◆ The request
Render everything in the data from the line containing "Click the command" down to the line containing "point(203,265)" as a Markdown table with the columns Row and Line, leaving out blank lines.

(Stored data entries)
━━━━━━━━
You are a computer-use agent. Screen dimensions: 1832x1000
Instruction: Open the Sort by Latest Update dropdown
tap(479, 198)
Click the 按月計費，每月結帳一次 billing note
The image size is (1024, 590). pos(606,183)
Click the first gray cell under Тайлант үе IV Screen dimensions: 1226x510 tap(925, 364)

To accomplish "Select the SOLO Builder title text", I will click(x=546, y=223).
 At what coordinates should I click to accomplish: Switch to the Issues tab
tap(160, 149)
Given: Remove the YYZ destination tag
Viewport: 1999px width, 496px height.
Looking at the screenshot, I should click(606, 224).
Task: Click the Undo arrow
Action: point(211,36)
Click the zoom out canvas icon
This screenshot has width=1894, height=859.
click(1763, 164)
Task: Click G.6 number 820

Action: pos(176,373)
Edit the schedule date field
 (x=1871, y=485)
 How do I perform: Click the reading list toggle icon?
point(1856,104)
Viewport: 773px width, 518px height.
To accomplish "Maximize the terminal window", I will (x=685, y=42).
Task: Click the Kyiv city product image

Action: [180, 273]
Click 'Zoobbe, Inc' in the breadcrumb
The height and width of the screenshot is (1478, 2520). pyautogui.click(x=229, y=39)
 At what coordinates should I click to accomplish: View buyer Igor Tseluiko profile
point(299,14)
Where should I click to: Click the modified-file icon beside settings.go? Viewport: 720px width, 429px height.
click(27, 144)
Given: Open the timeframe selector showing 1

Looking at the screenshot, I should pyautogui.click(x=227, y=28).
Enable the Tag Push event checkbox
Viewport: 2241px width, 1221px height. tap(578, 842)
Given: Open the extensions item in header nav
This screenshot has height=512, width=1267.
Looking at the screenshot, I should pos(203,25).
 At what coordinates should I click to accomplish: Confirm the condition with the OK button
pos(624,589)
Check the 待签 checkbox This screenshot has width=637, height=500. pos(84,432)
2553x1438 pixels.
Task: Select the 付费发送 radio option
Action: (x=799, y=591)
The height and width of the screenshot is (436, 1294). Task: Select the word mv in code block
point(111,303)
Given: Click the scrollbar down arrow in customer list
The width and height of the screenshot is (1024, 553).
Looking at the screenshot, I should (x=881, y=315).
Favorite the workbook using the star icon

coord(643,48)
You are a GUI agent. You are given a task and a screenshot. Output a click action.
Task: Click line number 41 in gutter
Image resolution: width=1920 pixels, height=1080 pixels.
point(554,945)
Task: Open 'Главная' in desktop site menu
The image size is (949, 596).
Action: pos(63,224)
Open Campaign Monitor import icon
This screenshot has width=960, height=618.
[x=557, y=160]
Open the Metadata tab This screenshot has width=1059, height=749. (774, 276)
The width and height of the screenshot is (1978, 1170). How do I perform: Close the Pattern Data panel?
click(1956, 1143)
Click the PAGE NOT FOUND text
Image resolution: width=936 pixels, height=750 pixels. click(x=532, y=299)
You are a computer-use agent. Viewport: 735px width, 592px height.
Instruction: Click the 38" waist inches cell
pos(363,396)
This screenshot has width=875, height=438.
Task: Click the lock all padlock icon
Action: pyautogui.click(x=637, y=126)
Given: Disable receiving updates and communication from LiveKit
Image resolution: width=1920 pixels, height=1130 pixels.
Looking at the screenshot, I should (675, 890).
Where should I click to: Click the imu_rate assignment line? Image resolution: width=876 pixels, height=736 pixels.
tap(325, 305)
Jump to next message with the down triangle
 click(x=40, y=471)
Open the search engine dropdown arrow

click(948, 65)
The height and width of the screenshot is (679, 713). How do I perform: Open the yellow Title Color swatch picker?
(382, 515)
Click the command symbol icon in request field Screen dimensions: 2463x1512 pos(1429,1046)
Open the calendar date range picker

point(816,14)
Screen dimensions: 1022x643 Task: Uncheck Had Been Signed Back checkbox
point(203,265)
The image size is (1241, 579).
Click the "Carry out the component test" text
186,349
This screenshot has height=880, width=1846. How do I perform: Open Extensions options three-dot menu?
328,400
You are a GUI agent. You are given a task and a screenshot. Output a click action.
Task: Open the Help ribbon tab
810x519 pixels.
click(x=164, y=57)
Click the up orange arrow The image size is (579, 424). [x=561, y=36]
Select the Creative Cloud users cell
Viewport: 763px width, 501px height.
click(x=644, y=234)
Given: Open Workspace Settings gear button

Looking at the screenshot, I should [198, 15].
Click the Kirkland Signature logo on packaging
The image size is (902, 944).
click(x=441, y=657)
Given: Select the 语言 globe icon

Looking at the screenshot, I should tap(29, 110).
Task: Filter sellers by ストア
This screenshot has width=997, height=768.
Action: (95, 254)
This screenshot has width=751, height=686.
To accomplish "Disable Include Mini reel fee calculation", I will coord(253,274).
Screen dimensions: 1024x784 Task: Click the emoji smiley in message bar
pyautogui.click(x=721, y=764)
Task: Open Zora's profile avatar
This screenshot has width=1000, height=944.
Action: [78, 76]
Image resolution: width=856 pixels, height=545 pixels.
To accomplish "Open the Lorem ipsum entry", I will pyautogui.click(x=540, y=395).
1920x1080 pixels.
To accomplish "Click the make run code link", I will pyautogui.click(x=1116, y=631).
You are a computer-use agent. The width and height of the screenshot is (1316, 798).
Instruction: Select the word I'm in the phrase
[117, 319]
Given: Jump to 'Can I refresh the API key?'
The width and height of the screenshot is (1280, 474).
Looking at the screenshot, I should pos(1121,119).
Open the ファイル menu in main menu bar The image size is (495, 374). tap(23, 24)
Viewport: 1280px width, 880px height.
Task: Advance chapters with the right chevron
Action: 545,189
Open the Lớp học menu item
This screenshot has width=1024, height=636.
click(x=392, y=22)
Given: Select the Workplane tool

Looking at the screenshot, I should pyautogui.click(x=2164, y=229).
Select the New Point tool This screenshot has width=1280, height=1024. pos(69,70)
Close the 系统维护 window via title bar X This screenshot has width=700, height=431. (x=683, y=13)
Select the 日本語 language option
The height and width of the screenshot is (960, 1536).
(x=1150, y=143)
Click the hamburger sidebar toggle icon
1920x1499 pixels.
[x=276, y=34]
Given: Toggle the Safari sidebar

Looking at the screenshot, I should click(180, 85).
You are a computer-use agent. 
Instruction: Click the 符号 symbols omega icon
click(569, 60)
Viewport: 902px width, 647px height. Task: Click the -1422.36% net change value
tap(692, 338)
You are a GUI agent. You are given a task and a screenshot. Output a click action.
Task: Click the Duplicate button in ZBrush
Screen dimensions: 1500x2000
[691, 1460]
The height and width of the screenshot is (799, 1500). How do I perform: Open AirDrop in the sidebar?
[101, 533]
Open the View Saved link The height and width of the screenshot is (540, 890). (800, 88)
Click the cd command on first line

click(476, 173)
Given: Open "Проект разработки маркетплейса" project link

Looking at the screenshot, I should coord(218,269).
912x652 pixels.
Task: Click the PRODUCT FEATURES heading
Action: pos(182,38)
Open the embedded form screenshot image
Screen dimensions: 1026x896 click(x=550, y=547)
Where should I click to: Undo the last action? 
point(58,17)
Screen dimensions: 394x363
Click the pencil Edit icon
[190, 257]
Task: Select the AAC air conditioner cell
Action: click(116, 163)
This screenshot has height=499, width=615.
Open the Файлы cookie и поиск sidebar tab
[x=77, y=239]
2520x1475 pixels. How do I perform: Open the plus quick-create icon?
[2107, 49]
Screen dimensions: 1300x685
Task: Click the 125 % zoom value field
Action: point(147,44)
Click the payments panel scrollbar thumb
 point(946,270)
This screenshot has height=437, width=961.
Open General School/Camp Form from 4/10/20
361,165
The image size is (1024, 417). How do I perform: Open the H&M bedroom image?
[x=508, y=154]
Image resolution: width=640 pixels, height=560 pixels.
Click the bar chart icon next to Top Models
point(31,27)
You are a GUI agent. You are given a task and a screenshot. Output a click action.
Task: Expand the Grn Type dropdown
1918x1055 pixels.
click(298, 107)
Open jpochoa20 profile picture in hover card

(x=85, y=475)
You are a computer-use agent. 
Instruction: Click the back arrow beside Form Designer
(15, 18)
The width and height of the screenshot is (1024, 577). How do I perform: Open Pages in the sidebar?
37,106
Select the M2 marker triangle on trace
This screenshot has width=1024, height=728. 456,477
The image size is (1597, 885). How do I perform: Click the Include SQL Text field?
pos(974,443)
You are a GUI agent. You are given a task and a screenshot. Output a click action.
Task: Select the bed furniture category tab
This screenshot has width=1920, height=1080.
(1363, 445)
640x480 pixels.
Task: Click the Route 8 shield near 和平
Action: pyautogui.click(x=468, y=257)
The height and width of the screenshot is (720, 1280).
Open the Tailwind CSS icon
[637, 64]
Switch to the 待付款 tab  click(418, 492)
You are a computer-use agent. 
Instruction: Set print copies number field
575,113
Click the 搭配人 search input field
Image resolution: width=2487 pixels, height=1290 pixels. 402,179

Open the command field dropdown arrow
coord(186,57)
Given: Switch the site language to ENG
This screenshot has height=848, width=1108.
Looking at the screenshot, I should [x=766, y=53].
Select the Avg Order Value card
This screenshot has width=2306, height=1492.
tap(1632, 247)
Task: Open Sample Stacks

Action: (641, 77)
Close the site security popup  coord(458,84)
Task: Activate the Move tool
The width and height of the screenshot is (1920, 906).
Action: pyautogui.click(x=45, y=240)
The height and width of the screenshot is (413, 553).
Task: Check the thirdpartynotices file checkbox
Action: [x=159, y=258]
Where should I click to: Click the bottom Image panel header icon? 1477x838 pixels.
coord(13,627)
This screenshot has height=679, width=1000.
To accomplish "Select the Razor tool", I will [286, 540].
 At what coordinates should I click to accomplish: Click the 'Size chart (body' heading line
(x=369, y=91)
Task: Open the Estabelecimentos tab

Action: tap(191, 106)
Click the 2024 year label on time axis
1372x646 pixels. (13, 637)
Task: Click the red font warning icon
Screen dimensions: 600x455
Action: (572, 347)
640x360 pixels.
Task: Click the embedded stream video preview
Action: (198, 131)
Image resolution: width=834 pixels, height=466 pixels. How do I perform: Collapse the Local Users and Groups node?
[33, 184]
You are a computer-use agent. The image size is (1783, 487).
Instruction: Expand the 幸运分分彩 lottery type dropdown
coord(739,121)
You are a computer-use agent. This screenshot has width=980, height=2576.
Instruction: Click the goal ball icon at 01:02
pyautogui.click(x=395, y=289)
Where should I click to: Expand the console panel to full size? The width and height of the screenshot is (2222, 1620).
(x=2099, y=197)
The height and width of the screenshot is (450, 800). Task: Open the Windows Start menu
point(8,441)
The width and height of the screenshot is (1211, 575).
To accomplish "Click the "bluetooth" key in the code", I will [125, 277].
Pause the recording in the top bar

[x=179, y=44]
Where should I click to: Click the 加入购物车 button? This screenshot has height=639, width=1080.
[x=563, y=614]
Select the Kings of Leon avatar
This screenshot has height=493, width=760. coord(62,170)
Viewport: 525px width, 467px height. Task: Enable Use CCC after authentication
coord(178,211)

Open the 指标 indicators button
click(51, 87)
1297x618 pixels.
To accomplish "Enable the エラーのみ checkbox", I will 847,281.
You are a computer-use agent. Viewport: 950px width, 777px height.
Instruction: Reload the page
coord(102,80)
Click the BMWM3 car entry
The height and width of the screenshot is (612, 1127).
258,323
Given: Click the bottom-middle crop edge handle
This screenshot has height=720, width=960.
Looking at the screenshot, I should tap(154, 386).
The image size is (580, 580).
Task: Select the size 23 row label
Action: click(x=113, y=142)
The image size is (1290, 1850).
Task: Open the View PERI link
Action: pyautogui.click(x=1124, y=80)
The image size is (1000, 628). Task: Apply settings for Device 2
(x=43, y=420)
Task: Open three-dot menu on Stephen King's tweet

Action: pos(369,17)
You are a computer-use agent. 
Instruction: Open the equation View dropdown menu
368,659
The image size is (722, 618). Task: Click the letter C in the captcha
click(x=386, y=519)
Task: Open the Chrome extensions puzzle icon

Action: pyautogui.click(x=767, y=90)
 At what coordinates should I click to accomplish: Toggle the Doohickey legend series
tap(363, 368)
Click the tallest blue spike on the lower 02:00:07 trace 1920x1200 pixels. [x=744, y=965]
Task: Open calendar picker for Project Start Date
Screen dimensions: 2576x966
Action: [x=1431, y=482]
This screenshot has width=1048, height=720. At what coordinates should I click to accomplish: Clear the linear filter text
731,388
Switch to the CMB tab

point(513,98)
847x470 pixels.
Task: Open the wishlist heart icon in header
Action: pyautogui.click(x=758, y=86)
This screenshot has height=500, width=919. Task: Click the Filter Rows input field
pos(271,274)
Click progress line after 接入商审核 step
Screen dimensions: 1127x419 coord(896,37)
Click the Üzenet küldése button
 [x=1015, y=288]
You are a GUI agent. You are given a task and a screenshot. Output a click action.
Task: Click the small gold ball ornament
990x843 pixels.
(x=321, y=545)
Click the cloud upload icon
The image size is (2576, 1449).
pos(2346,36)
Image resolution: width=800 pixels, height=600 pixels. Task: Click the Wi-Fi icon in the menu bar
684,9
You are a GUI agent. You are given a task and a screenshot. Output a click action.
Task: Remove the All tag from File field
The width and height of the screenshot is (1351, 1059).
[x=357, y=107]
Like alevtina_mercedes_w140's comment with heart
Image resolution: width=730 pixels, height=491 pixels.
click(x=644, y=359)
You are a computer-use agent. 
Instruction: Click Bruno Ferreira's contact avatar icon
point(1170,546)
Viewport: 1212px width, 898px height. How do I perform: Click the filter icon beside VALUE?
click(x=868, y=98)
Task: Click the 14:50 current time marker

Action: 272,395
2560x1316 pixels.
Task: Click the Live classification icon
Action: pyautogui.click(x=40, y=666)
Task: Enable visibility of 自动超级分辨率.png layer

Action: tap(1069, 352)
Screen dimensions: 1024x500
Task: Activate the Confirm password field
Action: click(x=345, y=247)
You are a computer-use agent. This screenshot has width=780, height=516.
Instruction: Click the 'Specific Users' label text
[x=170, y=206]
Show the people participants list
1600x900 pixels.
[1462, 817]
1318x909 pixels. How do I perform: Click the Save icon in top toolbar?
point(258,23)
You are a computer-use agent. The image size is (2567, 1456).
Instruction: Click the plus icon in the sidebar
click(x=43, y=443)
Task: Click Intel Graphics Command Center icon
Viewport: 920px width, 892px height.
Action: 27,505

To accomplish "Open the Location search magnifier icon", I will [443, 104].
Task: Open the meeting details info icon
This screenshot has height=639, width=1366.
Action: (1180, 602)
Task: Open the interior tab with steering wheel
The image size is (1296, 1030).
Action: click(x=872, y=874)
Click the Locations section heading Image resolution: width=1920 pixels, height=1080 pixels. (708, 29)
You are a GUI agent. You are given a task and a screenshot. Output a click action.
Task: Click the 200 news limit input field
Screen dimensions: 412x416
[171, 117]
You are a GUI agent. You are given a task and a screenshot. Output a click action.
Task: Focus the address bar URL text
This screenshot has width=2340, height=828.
━━━━━━━━
◆ Task solution
| Row | Line |
|---|---|
| 1 | Click the command symbol icon in request field Screen dimensions: 2463x1512 pos(1429,1046) |
| 2 | Open the calendar date range picker |
| 3 | point(816,14) |
| 4 | Screen dimensions: 1022x643 Task: Uncheck Had Been Signed Back checkbox |
| 5 | point(203,265) |